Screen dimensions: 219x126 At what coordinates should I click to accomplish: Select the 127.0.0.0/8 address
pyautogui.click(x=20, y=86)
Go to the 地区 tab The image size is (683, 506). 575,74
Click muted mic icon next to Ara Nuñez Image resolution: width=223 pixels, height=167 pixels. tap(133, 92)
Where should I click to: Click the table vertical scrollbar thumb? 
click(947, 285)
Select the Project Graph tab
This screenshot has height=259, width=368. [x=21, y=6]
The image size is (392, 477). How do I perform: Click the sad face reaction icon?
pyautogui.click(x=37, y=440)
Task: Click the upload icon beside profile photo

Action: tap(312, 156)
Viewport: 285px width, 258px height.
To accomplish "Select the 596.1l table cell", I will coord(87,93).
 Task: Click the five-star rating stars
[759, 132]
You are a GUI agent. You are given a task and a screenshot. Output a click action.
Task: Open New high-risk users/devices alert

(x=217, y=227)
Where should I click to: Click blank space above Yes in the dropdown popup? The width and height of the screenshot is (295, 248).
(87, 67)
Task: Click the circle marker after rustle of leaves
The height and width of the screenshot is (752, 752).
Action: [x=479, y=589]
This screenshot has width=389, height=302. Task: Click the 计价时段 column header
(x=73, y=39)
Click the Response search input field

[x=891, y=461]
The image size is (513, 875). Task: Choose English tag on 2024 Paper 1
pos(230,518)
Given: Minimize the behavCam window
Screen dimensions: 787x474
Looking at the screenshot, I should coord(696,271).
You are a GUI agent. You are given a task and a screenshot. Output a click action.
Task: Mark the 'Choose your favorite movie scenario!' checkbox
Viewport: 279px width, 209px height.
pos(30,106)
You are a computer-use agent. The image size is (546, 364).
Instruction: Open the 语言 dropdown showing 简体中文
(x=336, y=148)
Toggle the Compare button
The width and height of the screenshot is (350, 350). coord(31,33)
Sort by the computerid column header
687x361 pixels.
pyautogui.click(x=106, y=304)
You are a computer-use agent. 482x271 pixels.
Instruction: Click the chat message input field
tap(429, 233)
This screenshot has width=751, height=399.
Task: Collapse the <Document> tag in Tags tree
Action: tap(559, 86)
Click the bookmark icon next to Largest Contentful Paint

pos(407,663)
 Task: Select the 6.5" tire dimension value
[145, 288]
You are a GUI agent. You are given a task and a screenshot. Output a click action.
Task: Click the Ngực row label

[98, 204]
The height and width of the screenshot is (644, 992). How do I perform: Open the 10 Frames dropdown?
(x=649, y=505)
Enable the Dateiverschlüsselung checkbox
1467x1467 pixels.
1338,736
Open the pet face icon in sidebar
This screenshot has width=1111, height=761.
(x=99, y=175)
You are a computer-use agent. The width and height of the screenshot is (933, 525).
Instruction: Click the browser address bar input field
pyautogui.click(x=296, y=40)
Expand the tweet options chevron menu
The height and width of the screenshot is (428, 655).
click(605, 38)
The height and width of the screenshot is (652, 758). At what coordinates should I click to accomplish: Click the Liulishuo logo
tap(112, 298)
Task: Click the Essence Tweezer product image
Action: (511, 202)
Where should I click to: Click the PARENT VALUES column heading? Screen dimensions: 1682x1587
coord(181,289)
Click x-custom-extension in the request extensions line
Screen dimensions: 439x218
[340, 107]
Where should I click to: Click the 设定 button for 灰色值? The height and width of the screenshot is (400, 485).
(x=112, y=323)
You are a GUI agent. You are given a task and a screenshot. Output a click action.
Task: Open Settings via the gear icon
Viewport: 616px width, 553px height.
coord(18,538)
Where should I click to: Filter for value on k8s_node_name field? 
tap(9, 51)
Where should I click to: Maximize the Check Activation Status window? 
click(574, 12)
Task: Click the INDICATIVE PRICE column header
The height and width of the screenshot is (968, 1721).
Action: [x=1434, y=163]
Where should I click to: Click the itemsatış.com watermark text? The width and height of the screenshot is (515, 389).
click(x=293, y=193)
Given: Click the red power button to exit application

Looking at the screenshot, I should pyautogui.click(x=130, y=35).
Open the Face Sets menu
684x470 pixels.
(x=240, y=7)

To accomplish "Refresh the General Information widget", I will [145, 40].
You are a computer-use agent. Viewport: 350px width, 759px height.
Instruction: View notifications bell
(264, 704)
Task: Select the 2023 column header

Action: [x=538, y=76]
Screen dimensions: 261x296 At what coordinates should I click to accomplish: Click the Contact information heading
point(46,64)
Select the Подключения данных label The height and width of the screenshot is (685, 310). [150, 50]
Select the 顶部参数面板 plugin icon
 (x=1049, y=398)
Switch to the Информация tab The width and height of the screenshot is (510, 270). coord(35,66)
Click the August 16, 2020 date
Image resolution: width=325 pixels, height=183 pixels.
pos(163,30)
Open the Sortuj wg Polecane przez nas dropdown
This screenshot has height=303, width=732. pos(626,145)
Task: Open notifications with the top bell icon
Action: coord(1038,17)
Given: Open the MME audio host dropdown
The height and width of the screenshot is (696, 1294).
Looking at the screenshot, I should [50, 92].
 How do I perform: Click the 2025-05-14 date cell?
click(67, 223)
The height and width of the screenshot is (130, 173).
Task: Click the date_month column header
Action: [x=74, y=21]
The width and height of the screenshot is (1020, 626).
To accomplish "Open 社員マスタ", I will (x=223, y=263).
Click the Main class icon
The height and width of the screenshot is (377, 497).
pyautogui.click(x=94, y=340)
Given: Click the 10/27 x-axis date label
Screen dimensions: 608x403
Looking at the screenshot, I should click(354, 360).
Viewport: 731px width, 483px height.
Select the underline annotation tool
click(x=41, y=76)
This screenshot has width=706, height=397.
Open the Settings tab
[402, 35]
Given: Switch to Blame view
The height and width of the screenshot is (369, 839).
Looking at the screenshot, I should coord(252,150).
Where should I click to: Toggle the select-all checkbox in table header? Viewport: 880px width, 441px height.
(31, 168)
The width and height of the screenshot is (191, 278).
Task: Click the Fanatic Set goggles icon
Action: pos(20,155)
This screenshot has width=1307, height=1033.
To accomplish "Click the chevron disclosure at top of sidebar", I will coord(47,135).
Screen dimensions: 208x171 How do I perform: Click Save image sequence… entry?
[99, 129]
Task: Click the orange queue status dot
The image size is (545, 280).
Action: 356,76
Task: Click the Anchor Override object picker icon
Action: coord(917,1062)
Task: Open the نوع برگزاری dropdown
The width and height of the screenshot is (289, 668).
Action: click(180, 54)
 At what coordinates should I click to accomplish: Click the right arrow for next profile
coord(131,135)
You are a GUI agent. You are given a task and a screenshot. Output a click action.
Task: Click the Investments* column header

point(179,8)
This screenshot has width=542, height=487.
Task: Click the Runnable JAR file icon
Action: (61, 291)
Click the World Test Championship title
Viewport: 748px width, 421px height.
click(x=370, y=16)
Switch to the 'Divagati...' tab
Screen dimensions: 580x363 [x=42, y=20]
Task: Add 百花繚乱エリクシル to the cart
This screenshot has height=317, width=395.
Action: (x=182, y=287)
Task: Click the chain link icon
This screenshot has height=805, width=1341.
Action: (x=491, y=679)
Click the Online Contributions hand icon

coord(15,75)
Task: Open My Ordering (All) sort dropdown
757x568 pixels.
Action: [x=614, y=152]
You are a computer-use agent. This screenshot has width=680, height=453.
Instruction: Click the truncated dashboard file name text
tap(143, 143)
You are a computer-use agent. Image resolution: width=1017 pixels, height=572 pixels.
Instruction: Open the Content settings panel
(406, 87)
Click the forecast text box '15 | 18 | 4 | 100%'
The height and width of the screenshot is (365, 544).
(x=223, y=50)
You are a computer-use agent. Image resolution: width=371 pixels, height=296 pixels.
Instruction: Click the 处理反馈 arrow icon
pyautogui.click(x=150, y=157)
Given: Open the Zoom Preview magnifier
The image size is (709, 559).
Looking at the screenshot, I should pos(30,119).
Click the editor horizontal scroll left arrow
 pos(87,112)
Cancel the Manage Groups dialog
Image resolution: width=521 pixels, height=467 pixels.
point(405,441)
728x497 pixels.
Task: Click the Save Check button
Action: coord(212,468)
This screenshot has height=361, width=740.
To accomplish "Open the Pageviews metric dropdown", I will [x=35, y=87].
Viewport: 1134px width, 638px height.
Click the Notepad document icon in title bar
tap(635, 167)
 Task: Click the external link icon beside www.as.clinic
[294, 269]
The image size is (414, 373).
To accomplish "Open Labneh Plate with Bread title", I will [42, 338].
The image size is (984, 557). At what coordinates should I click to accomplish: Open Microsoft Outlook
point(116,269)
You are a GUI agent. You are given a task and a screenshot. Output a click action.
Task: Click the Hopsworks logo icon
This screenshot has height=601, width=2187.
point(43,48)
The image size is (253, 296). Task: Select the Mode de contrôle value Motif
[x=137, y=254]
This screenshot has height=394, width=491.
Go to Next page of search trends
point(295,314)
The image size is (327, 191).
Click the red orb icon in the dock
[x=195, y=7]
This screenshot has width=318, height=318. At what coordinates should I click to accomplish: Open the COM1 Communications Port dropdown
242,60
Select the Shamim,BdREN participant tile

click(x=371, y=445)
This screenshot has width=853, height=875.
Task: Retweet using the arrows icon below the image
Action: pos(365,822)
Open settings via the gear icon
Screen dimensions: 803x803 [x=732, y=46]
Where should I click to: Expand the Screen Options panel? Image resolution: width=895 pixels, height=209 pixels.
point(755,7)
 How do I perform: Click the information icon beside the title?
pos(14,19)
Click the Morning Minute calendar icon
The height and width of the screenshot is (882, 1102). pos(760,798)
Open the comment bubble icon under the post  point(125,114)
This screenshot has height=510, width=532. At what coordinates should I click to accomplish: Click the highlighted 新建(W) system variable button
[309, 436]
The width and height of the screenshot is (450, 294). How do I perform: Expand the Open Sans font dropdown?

══════════

Directions >> Only a number is wanted here: the count of lines in the listing above holding the string "sidebar".

Output of the exercise >> 2